» QUOTED PASSAGE
09. VGG

You can find the original VGG paper here .

VGG in Keras

As we mentioned earlier, you can fairly quickly utilize a pre-trained model with Keras Applications . VGG16 is one of the built-in models supported. There are actually two versions of VGG, VGG16 and VGG19 (where the numbers denote the number of layers included in each respective model), and you can utilize either with Keras, but we'll work with VGG16 here.

from keras.applications.vgg16 import VGG16

model = VGG16(weights='imagenet', include_top=False)

There are two arguments to VGG16 in this example, although there could be more or less (check out the linked documentation to see other possible arguments). The first, weights='imagenet' , loads the pre-trained ImageNet weights. This is actually the default argument per the documentation, so if you don't include it, you should still be loading the ImageNet weights. However, you can also specify None here to get random weights if you just want the architecture of VGG16; this is not suggested here since you won't get the benefit of transfer learning.

The argument include_top is for whether you want to include the fully-connected layer at the top of the network; unless you are actually trying to classify ImageNet's 1,000 classes, you likely want to set this to False and add your own additional layer for the output you desire.

Pre-processing for ImageNet weights

There is another item to consider before jumping into using an ImageNet pre-trained model. These networks are typically pre-trained with a specific type of pre-processing, so you need to make sure to use the same pre-processing steps, or your network's outputs will likely be erratic.

VGG uses 224x224 images as input, so that's another thing to consider.

from keras.preprocessing import image
from keras.applications.vgg16 import preprocess_input
import numpy as np

img_path = 'your_image.jpg'
img = image.load_img(img_path, target_size=(224, 224))
x = image.img_to_array(img)
x = np.expand_dims(x, axis=0)
x = preprocess_input(x)

» CHALLENGE
In the VGG text, reproduce verbatim the portion starting at "The argument include_top" and ending at "output you desire.".

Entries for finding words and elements
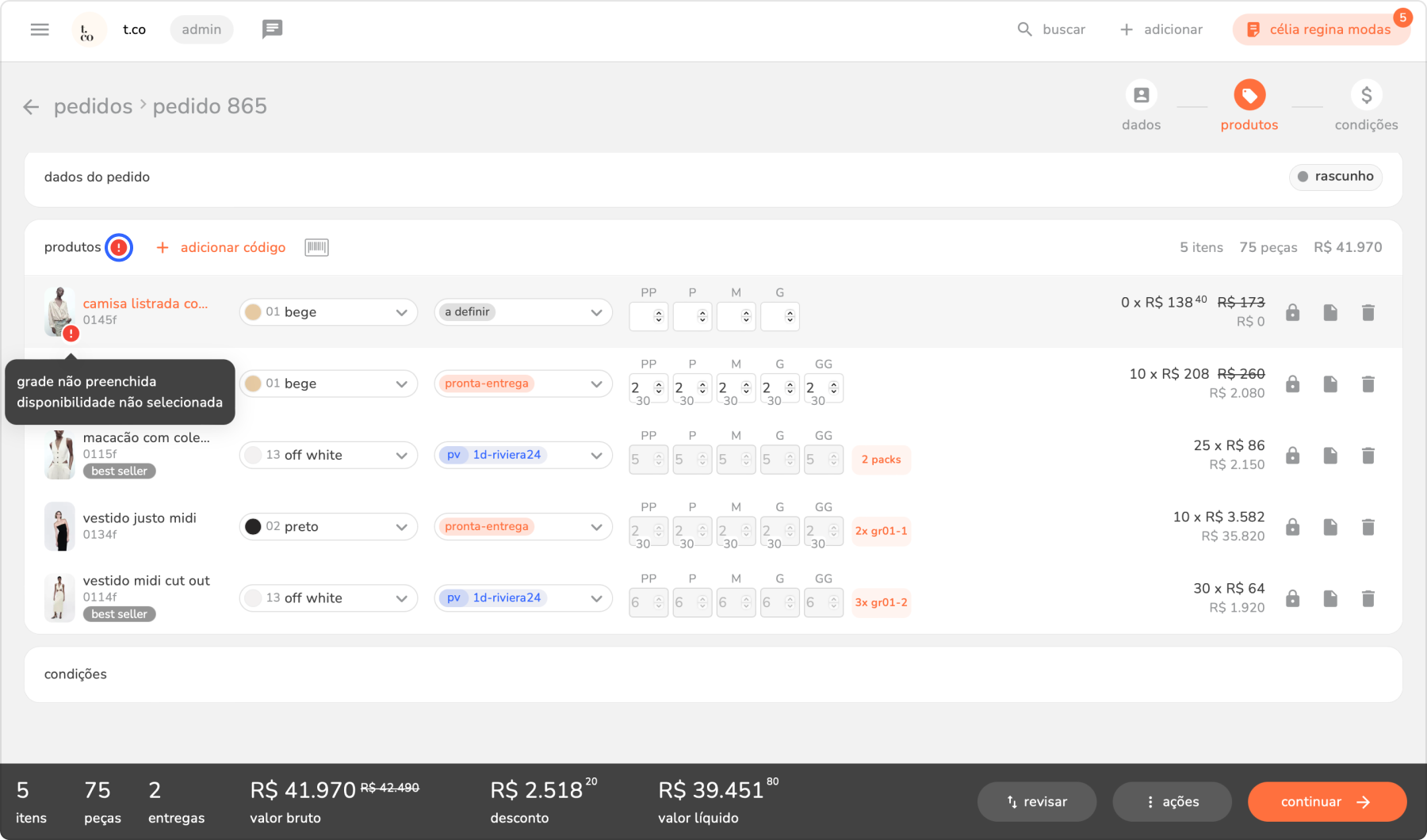Delete the camisa listrada product row

1368,313
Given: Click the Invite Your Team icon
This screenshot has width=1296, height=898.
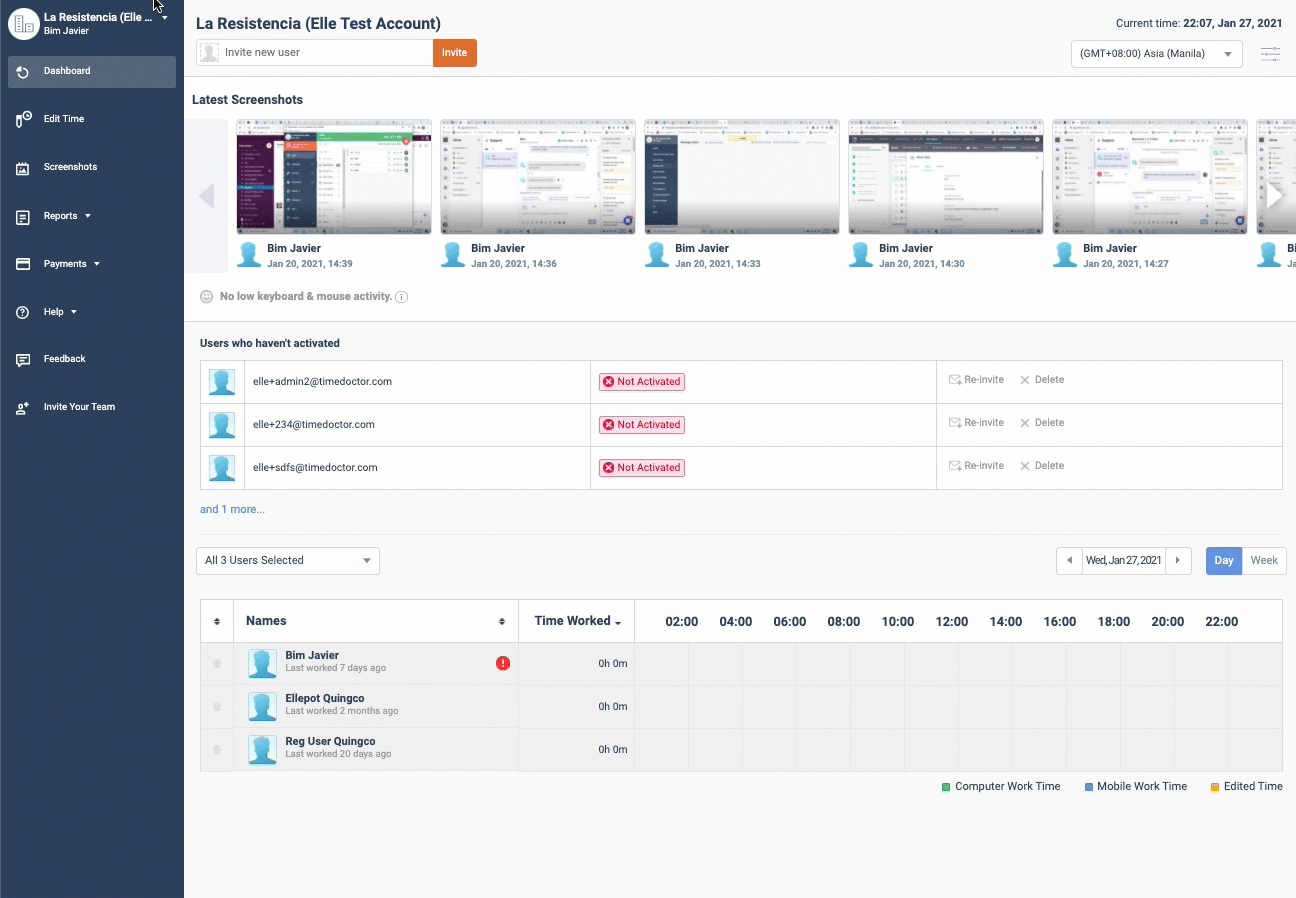Looking at the screenshot, I should click(23, 408).
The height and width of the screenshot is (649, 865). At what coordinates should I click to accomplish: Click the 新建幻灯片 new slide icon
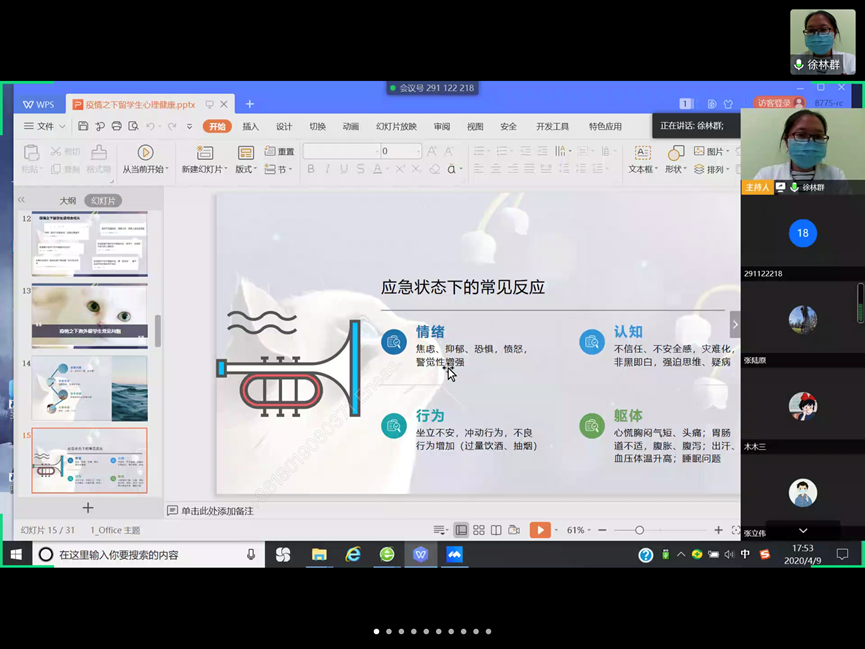pyautogui.click(x=204, y=153)
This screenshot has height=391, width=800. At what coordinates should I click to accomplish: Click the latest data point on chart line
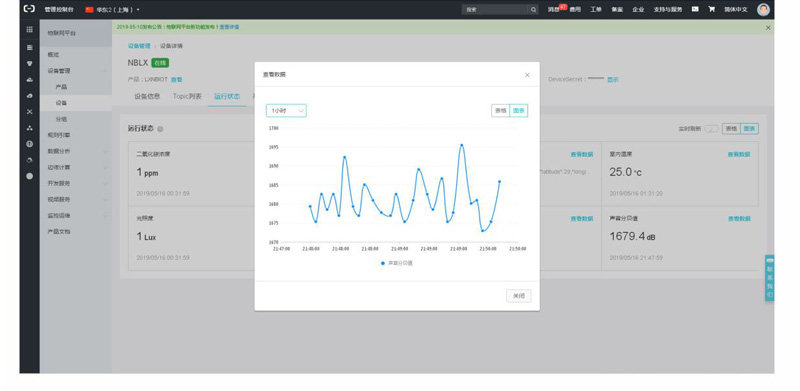[499, 181]
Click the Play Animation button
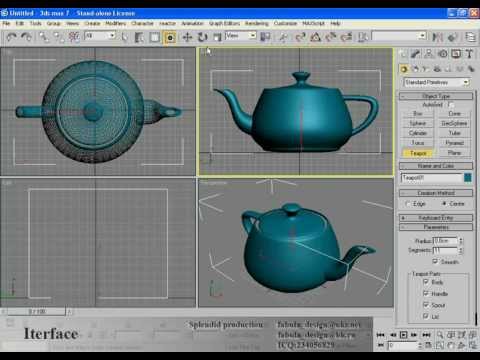This screenshot has width=480, height=360. 403,335
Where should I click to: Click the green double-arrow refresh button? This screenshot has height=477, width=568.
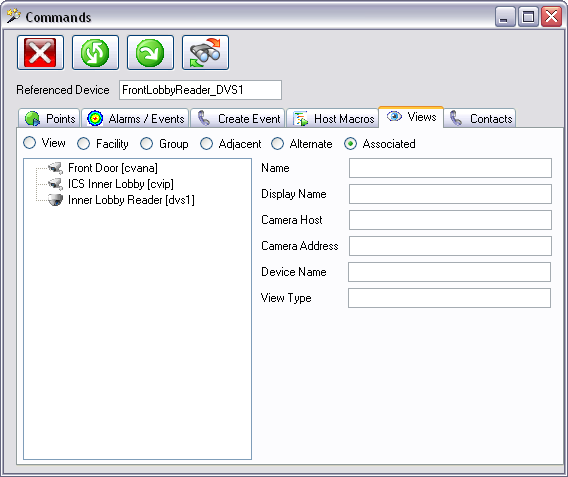95,53
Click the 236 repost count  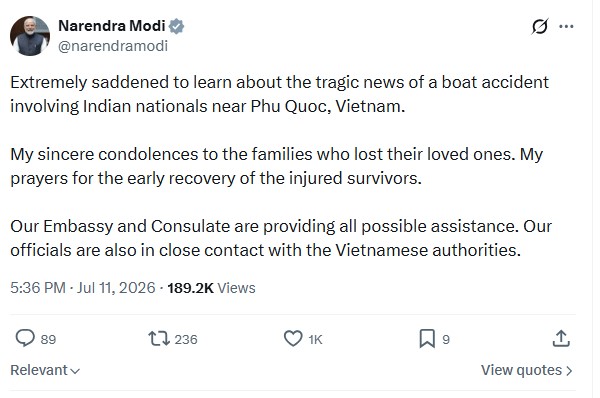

» TASK RESPONSE
The argument include_top is for whether you want to include the fully-connected layer at the top of the network; unless you are actually trying to classify ImageNet's 1,000 classes, you likely want to set this to False and add your own additional layer for the output you desire.